From the records, pick out and copy each line containing "computer".

*** EXTRACTED ENTRIES

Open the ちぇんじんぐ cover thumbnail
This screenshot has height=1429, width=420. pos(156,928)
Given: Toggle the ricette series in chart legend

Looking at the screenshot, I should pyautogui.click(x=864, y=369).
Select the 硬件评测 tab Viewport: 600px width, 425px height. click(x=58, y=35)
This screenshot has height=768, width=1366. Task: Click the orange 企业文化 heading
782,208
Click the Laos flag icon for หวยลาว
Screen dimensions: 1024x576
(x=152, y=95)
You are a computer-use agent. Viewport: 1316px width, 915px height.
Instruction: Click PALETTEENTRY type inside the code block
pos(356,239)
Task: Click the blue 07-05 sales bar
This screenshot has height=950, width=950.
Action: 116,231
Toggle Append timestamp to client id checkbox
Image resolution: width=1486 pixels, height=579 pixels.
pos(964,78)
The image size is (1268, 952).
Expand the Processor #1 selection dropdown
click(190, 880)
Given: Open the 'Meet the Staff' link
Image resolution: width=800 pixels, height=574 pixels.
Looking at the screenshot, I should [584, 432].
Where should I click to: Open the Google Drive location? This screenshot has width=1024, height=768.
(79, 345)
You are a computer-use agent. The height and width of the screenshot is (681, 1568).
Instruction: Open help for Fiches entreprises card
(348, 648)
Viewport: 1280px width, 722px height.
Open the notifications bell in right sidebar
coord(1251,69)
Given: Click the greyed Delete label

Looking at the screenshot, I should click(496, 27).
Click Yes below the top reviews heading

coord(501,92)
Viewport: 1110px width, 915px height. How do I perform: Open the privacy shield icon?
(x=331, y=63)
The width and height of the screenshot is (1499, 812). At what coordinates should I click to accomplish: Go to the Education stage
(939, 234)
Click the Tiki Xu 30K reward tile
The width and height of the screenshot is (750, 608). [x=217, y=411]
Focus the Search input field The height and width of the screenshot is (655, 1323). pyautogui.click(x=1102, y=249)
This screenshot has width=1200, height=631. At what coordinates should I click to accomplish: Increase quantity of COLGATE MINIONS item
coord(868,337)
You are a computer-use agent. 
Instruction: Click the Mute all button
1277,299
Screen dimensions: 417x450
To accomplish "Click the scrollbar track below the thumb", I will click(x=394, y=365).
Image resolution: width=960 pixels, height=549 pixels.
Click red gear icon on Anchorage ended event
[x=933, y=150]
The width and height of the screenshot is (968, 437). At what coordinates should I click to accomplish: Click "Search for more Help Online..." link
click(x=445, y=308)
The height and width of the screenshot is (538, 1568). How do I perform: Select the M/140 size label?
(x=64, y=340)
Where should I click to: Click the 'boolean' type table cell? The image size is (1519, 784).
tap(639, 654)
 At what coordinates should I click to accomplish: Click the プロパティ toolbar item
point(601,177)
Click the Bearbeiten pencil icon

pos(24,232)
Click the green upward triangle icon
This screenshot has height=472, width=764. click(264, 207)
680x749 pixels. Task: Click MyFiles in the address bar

******

TASK SOLUTION:
You are a computer-use agent. Viewport: 1316px width, 915px height.
You are a computer-use agent. The height and width of the screenshot is (681, 1568).
You are a computer-use agent. 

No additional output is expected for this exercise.